**Request:**
Convert the lines from the start of the records up to and including the line containing "Image resolution: width=486" into a two-column CSV with the headers text and answer. Each pair gets one row, with its text and its answer each in a single quoted field, line breaks replaced by spaces and the pictures omitted.

**Input for this task:**
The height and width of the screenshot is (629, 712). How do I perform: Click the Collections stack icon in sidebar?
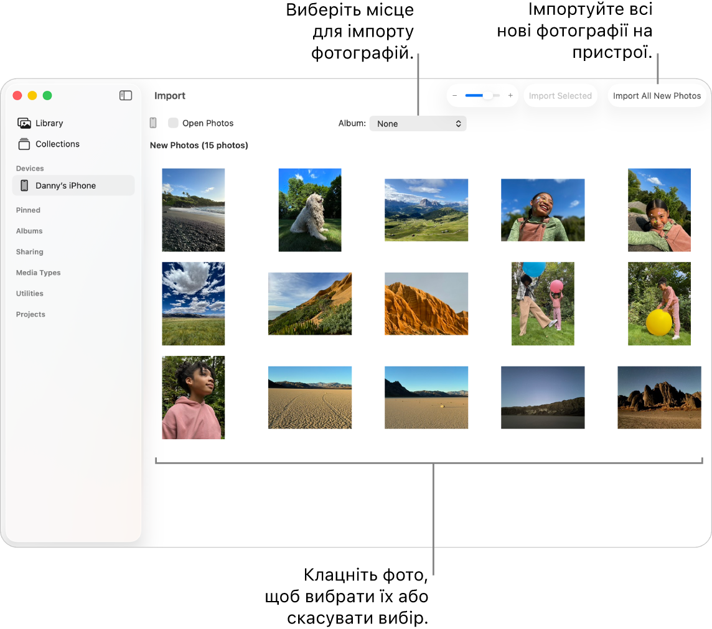(x=24, y=144)
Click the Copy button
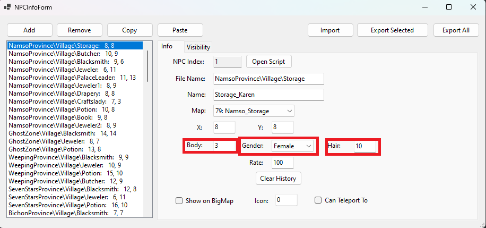Image resolution: width=486 pixels, height=228 pixels. tap(129, 30)
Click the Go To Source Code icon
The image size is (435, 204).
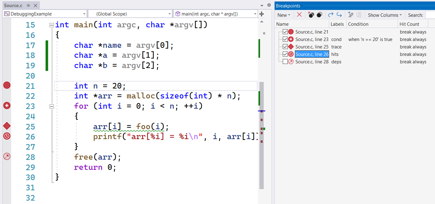[351, 15]
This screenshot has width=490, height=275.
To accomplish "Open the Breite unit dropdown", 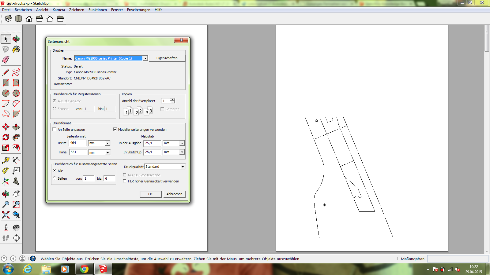I will pyautogui.click(x=107, y=143).
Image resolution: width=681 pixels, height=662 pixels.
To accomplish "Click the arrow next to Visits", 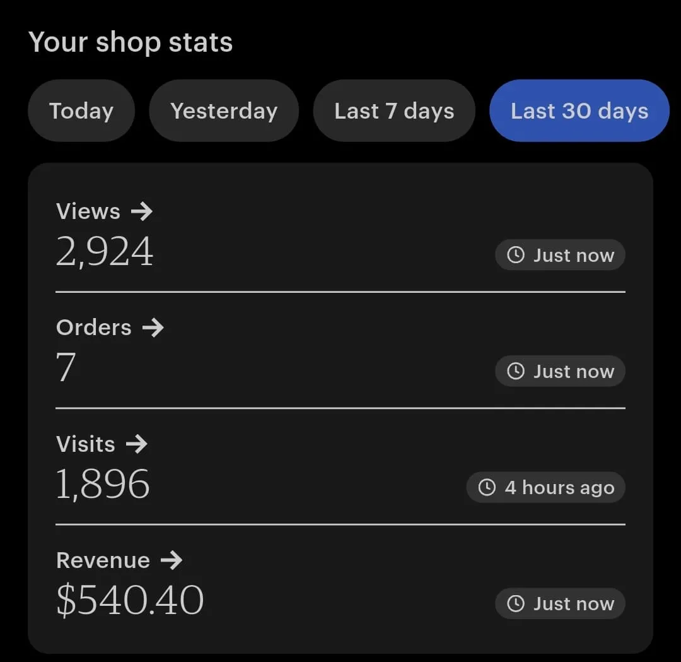I will coord(136,444).
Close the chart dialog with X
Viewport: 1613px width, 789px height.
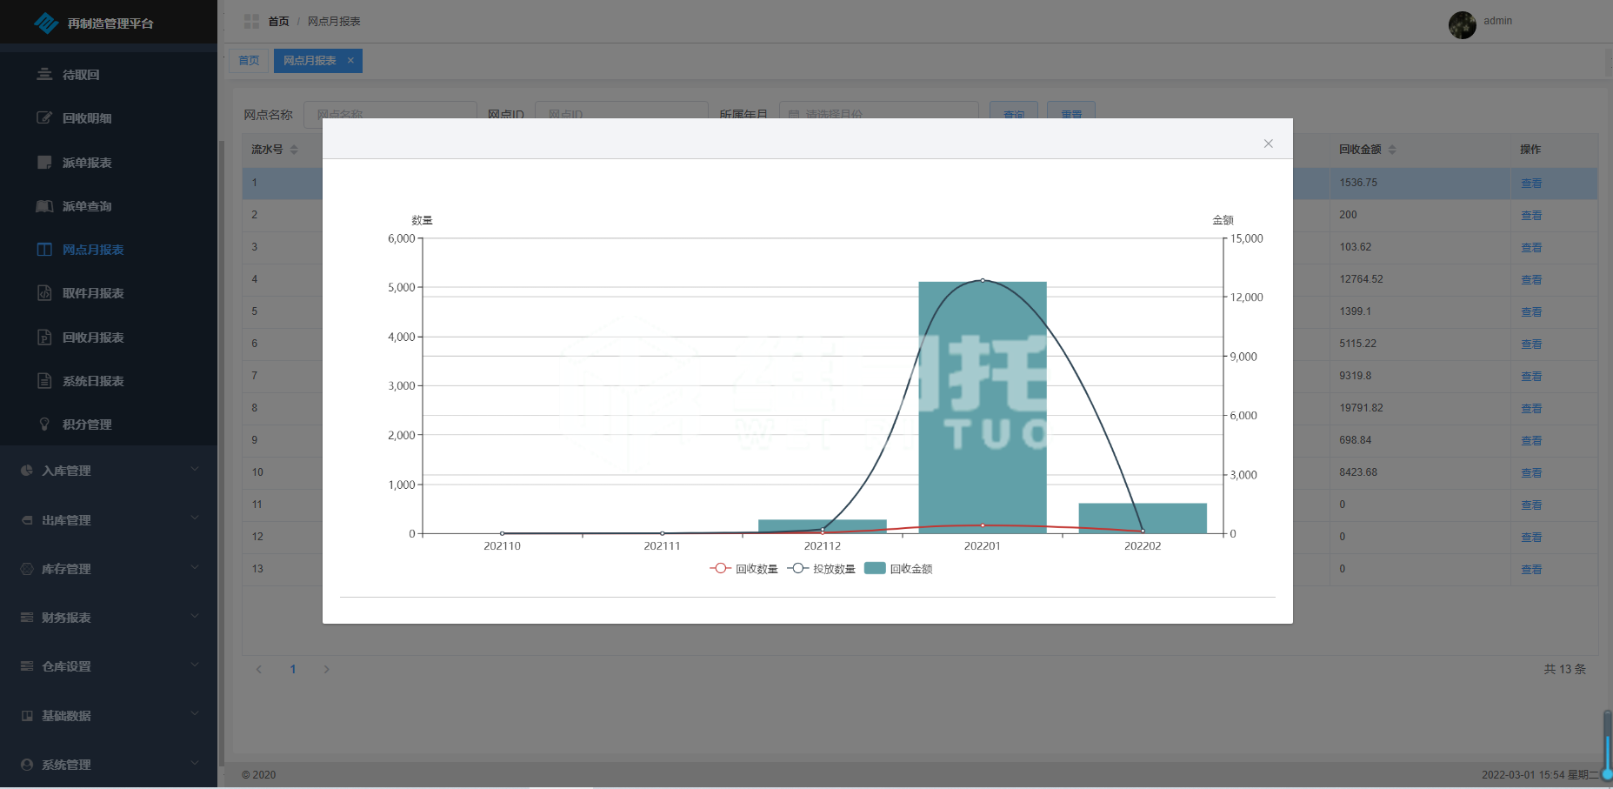(1268, 144)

**Task result:**
text,answer
"The height and width of the screenshot is (629, 712). How do I perform: Click the Collections stack icon in sidebar?","(x=24, y=144)"
"Click the Copy button","Image resolution: width=486 pixels, height=228 pixels. tap(129, 30)"